NEW YORK (AP) — Eighty years after the release of "Green Hills of Africa," the son and grandson of Ernest Hemingway are urging a fresh look at a work critics have often set aside.
Published in 1935, "Green Hills of Africa" was Hemingway's account of a hunting safari on the Serengeti Plains, a chronicle of adventure and a literary challenge Hemingway set up for himself. Anticipating by decades Truman Capote's "nonfiction novel," the classic "In Cold Blood," Hemingway wanted to prove that "an absolutely true book" can "compete with a work of the imagination."
The new edition is part of a series authorized by the Hemingway estate that already includes reissues of "A Moveable Feast," ''The Sun Also Rises" and "A Farewell to Arms." Grandson Sean Hemingway contributes an introduction, while son Patrick Hemingway, a boy at the time his parents were in Africa, shares personal memories. The book also includes photographs, early drafts of the finished narrative and a diary kept by the author's then wife, Pauline Pfeiffer.
"She's not a person who's well known, so it's wonderful to have a sustained piece of writing by her," Sean Hemingway said recently of his grandmother, the second of Ernest Hemingway's four wives. "It's also a wonderful complement to my grandfather's work."
As Pfeiffer's diaries reveal, "Green Hills of Africa" was not entirely factual. The author rearranged some chronology and minimized a bout of dysentery so severe that he had to be flown out of the area.
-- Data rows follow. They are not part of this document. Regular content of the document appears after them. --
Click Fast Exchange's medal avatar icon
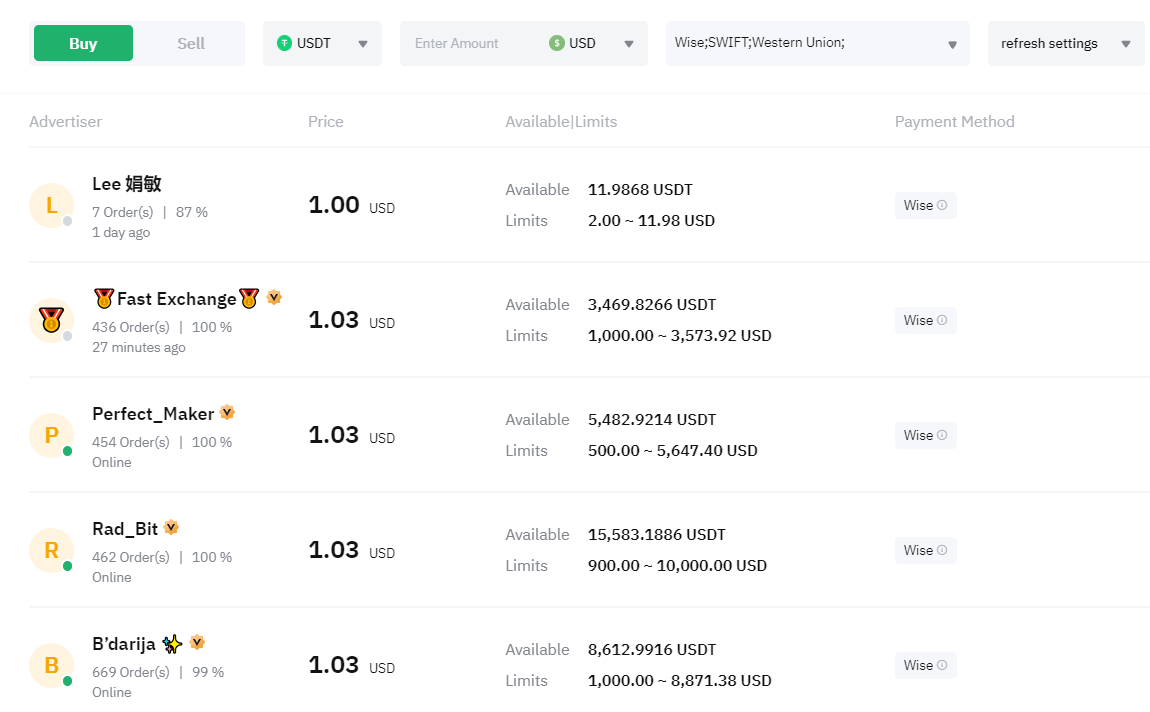 (51, 321)
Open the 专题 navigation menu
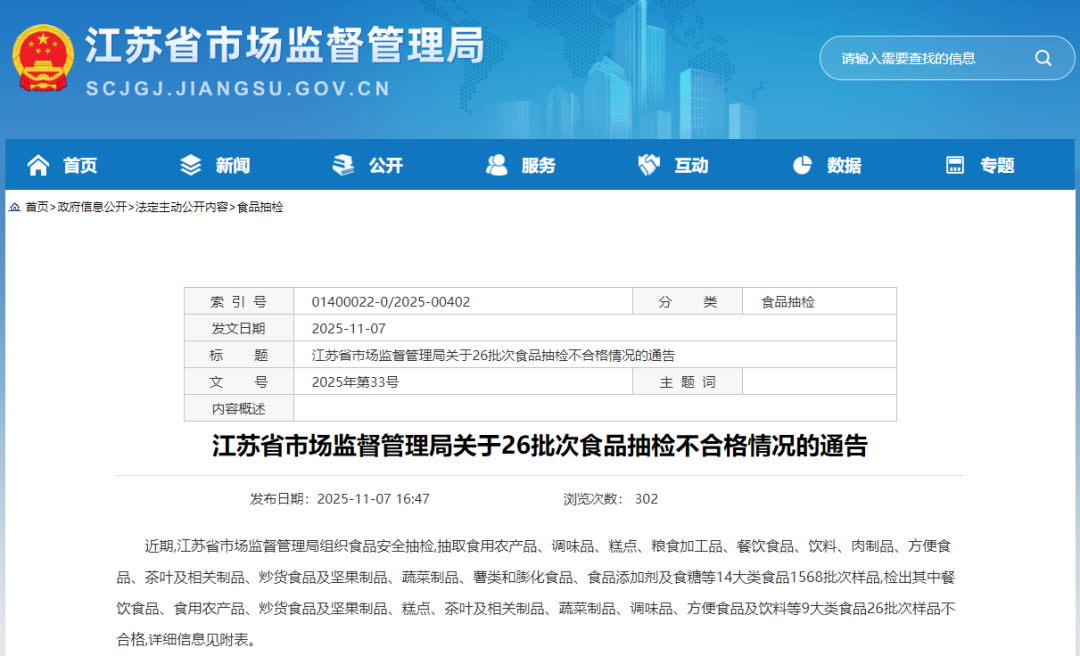 tap(998, 165)
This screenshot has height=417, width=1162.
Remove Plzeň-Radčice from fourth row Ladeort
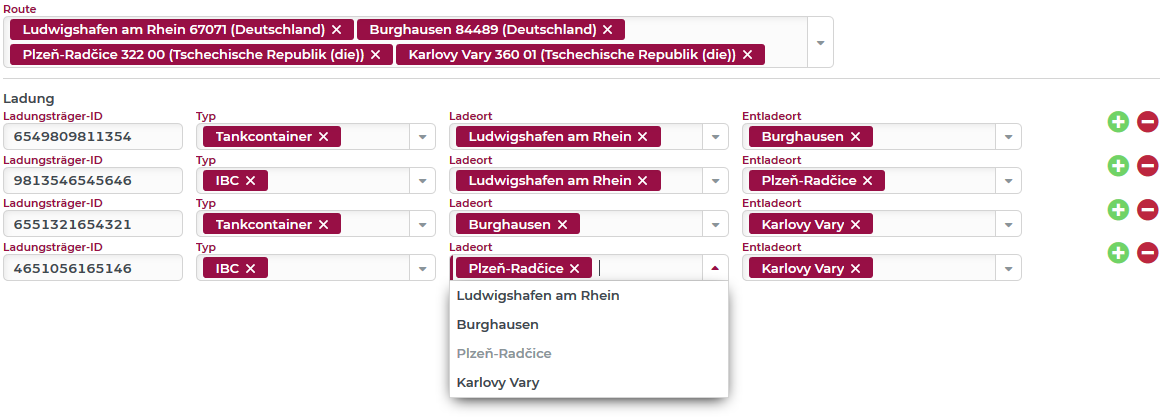click(x=574, y=268)
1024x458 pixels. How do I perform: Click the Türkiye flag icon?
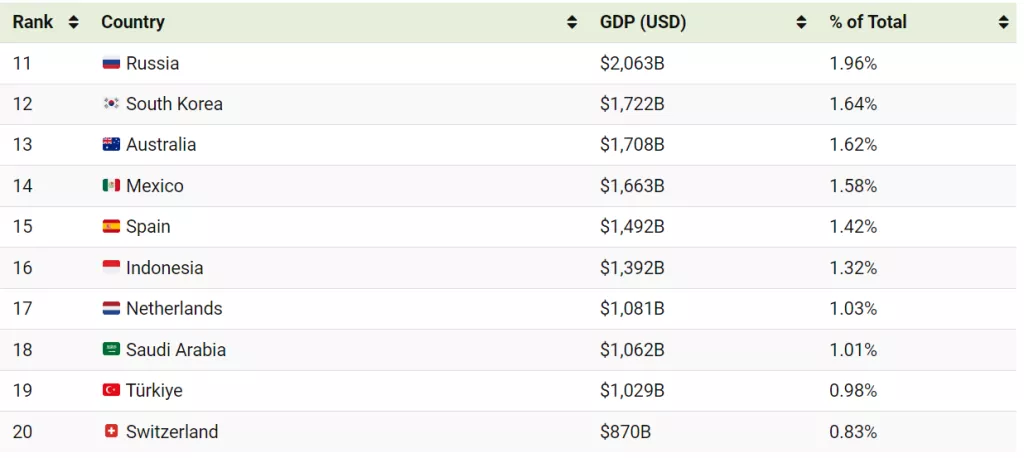tap(111, 391)
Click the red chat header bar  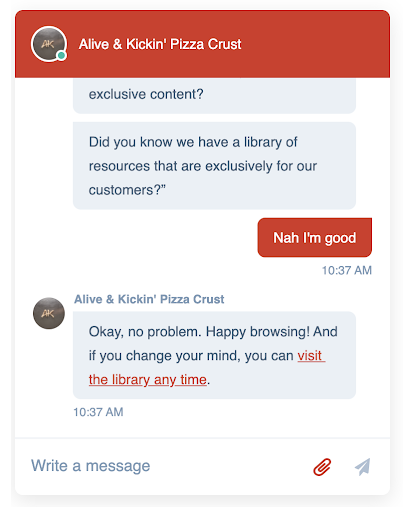click(202, 44)
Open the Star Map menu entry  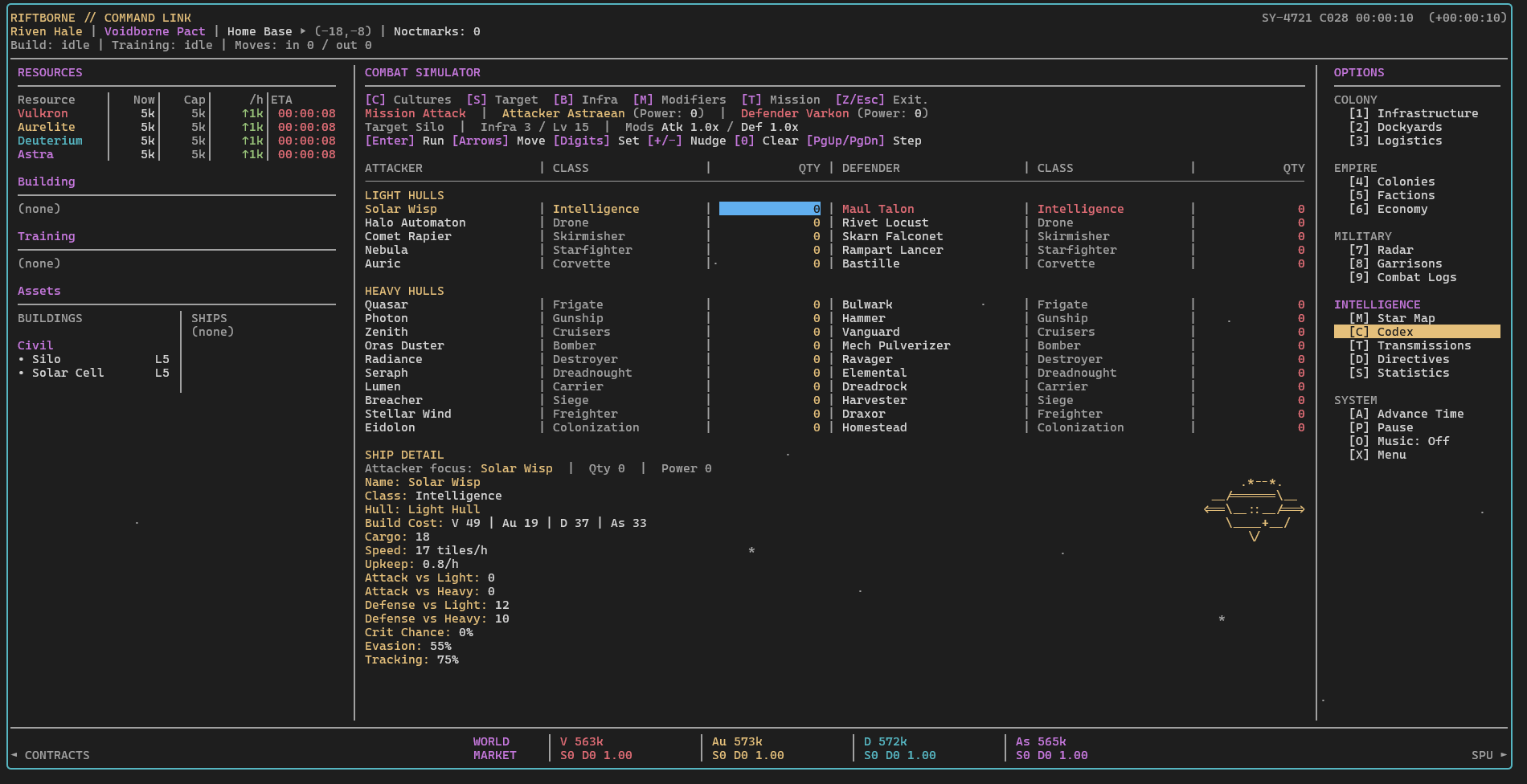point(1392,318)
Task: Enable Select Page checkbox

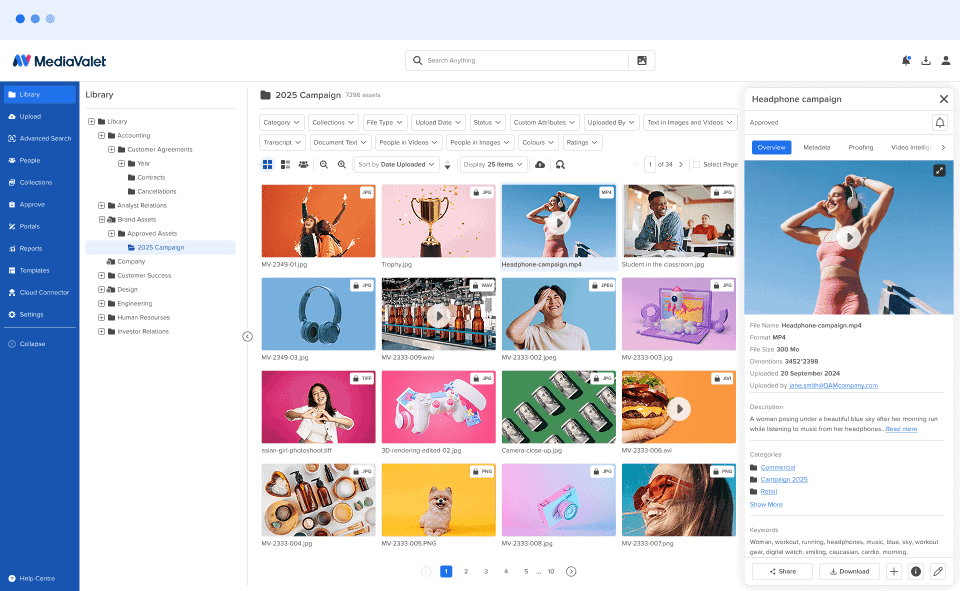Action: 697,162
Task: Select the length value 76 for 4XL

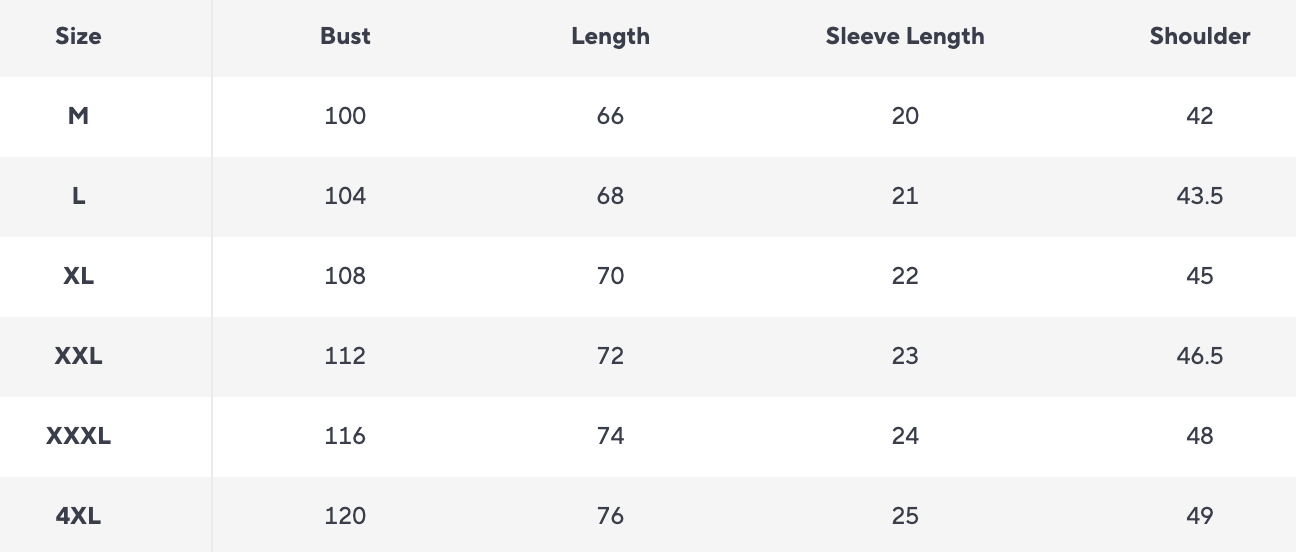Action: coord(610,516)
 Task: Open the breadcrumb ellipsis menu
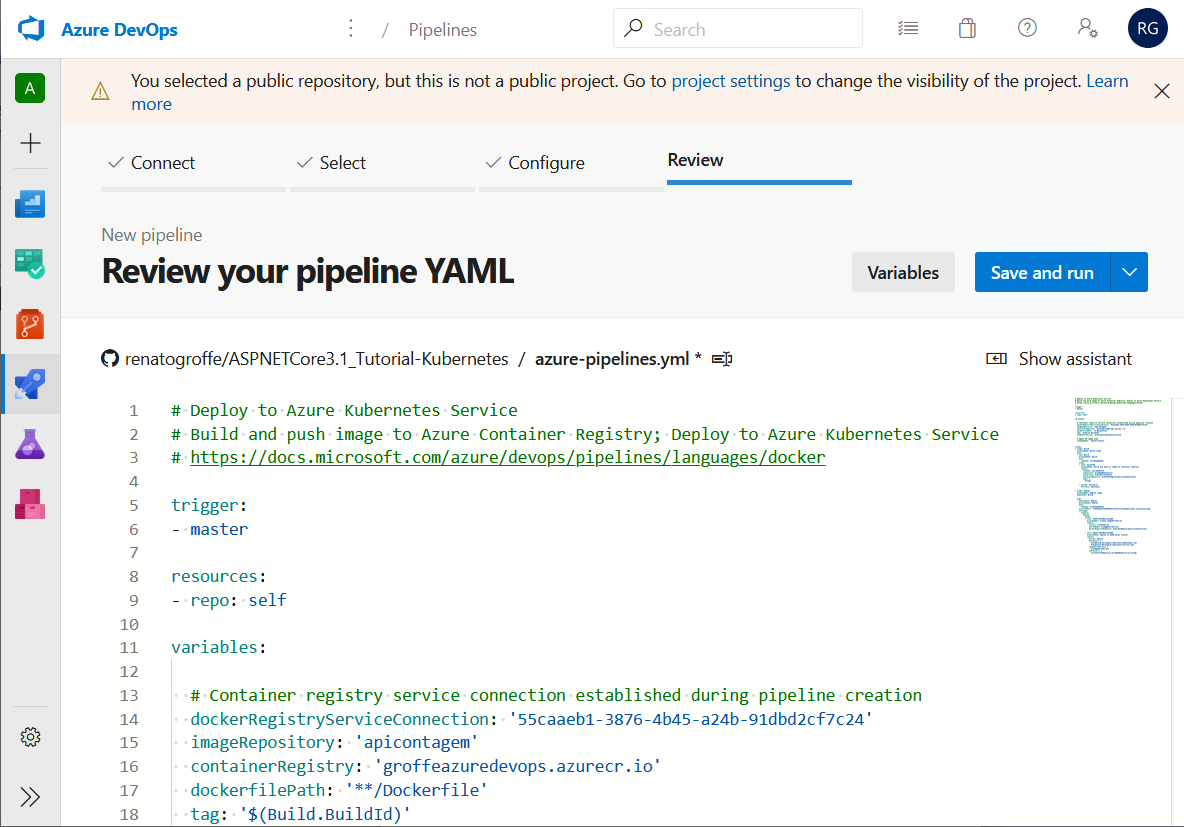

Pfeiffer's journal also describes a near-tragedy — the author's rifle fell off a car and fired — that inspired Hemingway's classic short story "The Short Happy Life of Francis Macomber," in which the title character is killed by a sudden blast from his wife's gun.
In the decade before "Green Hills of Africa," the story collection "In Our Time" and the novels "The Sun Also Rises" and "A Farewell to Arms" had made Hemingway one of the world's most famous authors. Critics have viewed "Green Hills of Africa," written while he was in his mid-30s, as an early sign of his legend overtaking his work. Edmund Wilson, who had been a leading champion of Hemingway, despaired that the author in his nonfiction persona had become a bloated parody, "Ernest Hemingway, the Old Master of Key West."
"Something dreadful seems to happen to Hemingway as soon as he begins to write in the first person," Wilson wrote. "Among his creations, he is certainly his own worst-drawn character, and he is his own worst commentator. His very prose style goes to pot."
More recently, "Green Hills of Africa" has been criticized for its detailed catalog of animal slaughter and for its reduction of Africa and Africans to backdrops for the author's personal experiences. "I hope I won't offend with heresy when I say that Hemingway never had both feet down on Africa, never really was in Africa," Nobel laureate Nadine Gordimer of South Africa said during a 1999 symposium at the John F. Kennedy Library in Boston, where Hemingway's literary papers are stored.
Sean Hemingway acknowledged that parts of "Green Hills" might be uncomfortable for modern readers, but noted that the book had inspired many people's interest in Africa — his own included — and provided a snapshot not just of the author in his physical prime but of a historical moment.
"I do think that's part of the great value of this book — that it is a true life account of an actual safari at that time," he said, adding that many of the places his grandfather camped are now parks and heritage sights where hunting is banned.
"I think people get something more (out of the book) than the rather empty tourism that happens so often now," Patrick Hemingway said during a recent telephone interview. "I have had to listen to a lot of people tell me what a wonderful time they had in Africa, riding in a minibus and seeing a lion in a tree."
Among the first people to raise concerns about the events in "Green Hills" was Ernest Hemingway. In the book, he wonders if a broken arm he once suffered was retribution for hunting and imagines how a bull elk would feel "if you break a shoulder." He also fears the consequences of Western countries expanding into an undeveloped region.
"A continent ages quickly once we come. The natives live in harmony with it. But the foreigner destroys, cuts down the trees, drains the waters supply so that the water supply is altered," he writes. "The earth gets tired of being exploited."